Volume 2, #40 June 16, 1998 POLITICS WITH BITE! CONTACT HELP previous BACK ISSUES next
A FORUM FOR ANTI-AUTHORITARIAN POLITICAL OPINION, RESEARCH AND HUMOR

Reclaim Our History



June 16. 1873: Susan B. Anthony arrested for voting. 1976: Soweto Massacre, South Africa. 700 black children killed while protesting requirement to learn Afrikaans language in their schools.

June 17. 1955: Disneyland opens, Anaheim, Calif. 1997: Wash. state voters narrowly approve public financing of a new football stadium for billionaire Paul Allen.

June 18. 1934: Indian Reorganization Act passed against the virtually unanimous opposition of U.S. Indians, who generally felt they'd already been reorganized enough. 1954: Forces directed and supplied by the CIA overthrow the democratically elected Guatemalan government of Jacobo Arbenz Guzman. Decades of government-sponsored genocide against Guatemalan Indians follow. 1983: Women's peace camp established at Bangor nuclear submarine base in Kitsap County.

June 19. 1754: Benjamin Franklin introduces Albany Plan of Union, based on the Iroquois Confederacy. Plan was rejected, but its essential elements adopted a quarter century later as the U.S. Constitution. 1865: Slaves declared free in state of Texas. Now celebrated by the holiday "Juneteenth." 1938: Bloody Sunday: Vancouver B.C. police battle unemployed at post office. 1953: Black community begins bus boycott in Baton Rouge, Louisiana, two and a half years before the more famous Montgomery, Alabama protest. 1988: Haitian civilian government overthrown by U.S.-backed military coup.

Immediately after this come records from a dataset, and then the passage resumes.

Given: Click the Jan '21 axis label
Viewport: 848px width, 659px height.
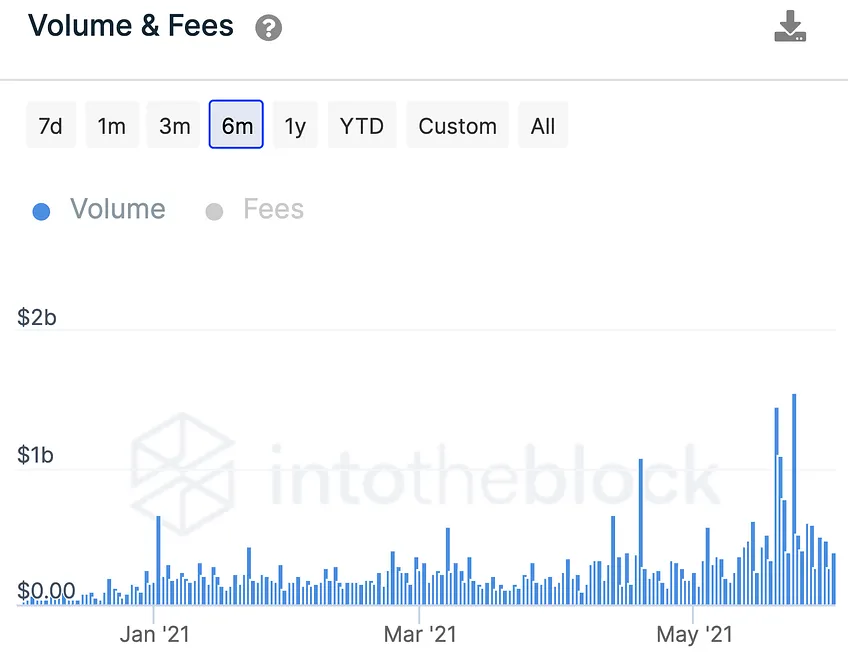Looking at the screenshot, I should [x=154, y=634].
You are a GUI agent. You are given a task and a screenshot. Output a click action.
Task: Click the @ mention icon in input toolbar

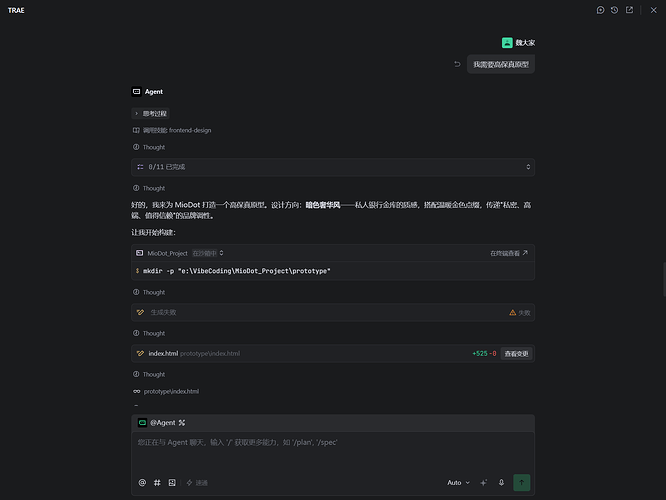coord(142,483)
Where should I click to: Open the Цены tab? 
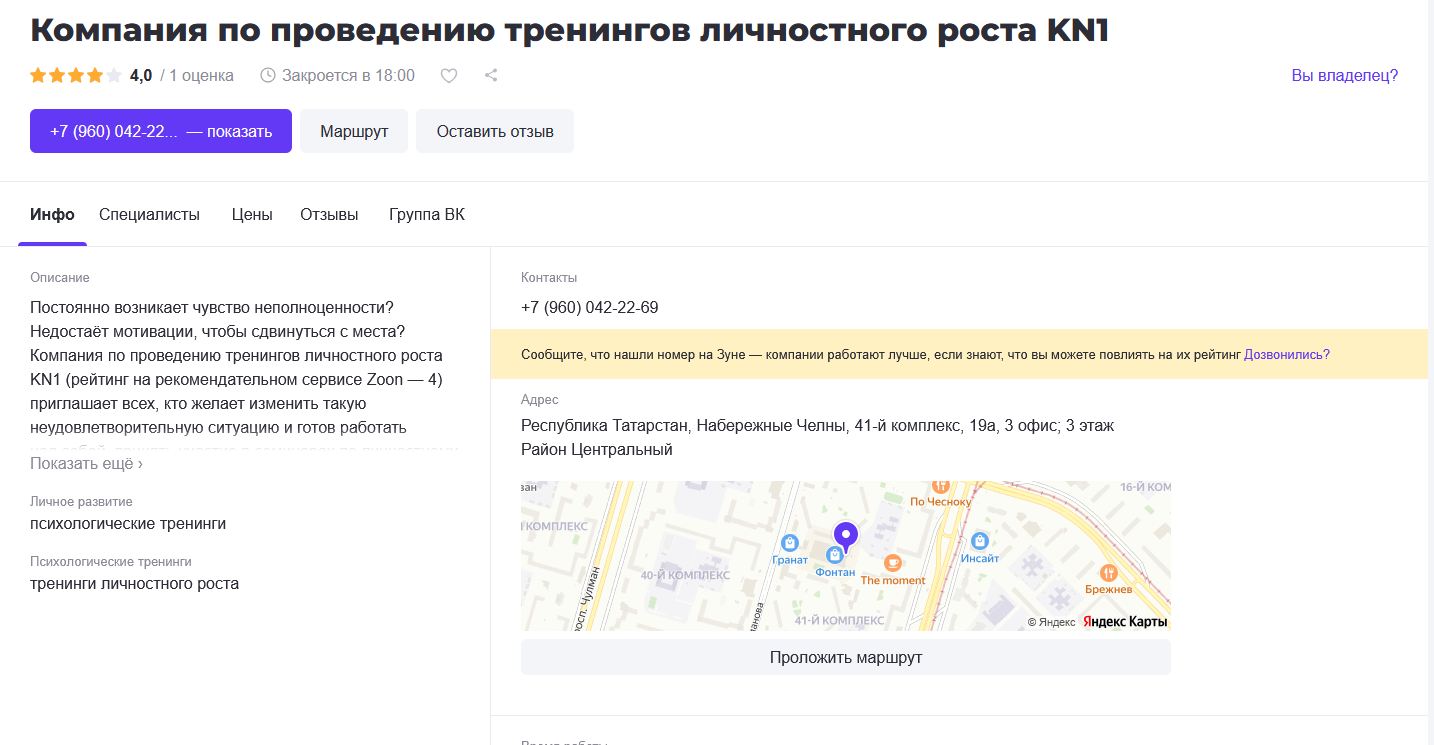(x=252, y=215)
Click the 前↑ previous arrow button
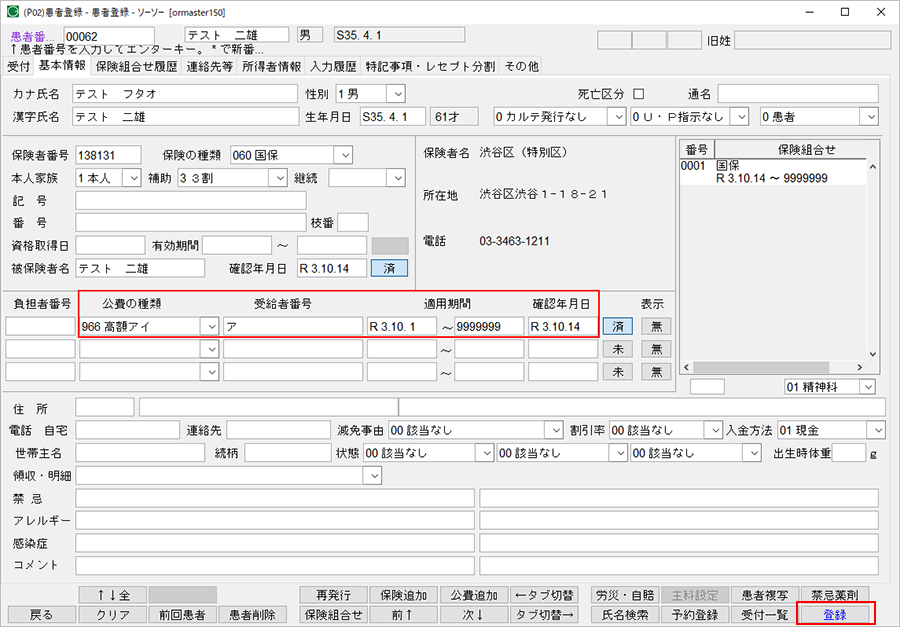Viewport: 900px width, 627px height. (x=402, y=615)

June 21. 1877: On "Pennsylvania's Day With the Rope," 11 "Molly Maguire" coal miners are hanged by the state for the crime of attempting to organize workers. 1997: 100,000 march in solidarity with striking newspaper workers in Detroit.

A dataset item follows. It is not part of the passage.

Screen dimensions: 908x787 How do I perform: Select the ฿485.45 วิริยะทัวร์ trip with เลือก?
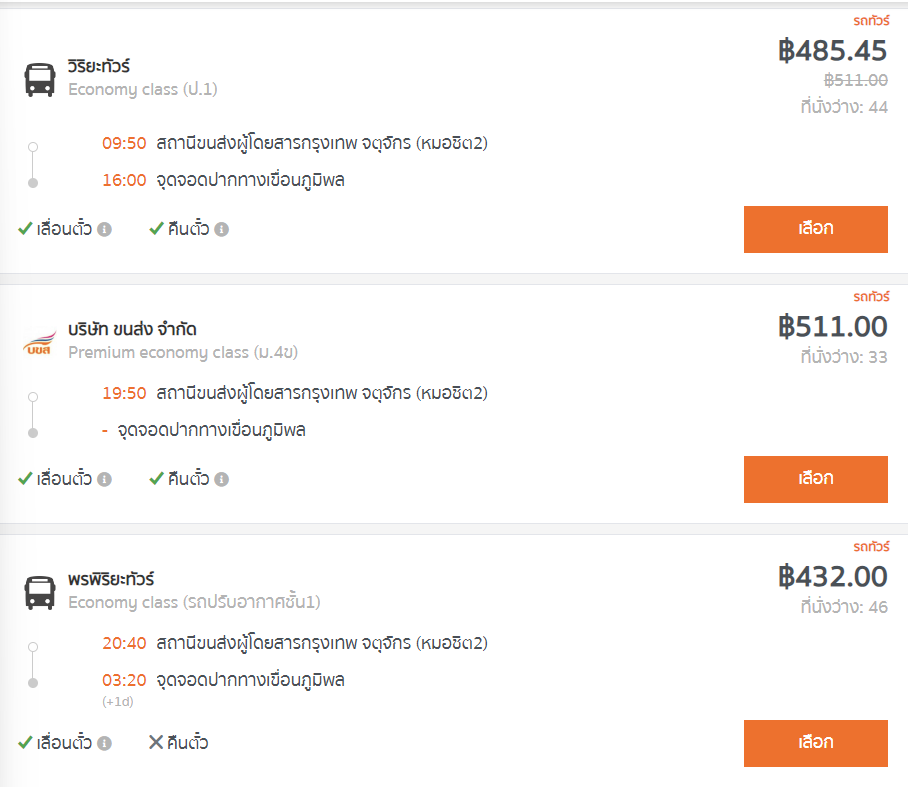click(x=815, y=229)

June 22. 1943: Detroit race riots kill 34; over 1,300 arrested. 1970: The right to vote is extended to 18 to 20 year olds by the 26th Amendment. 1987: 10,000 protesters form 10-mile-long human chain around U.S. airbase, Okinawa.

June 23. 1947: U.S. Senate overrides Truman's veto of the Taft-Hartley Act. The Act greatly weakened the power of unions in collective bargaining. 1970: On the eleventh day of protests against a new U.S.-Japan defense treaty, more than 750,000 Japanese take to the streets in numerous cities.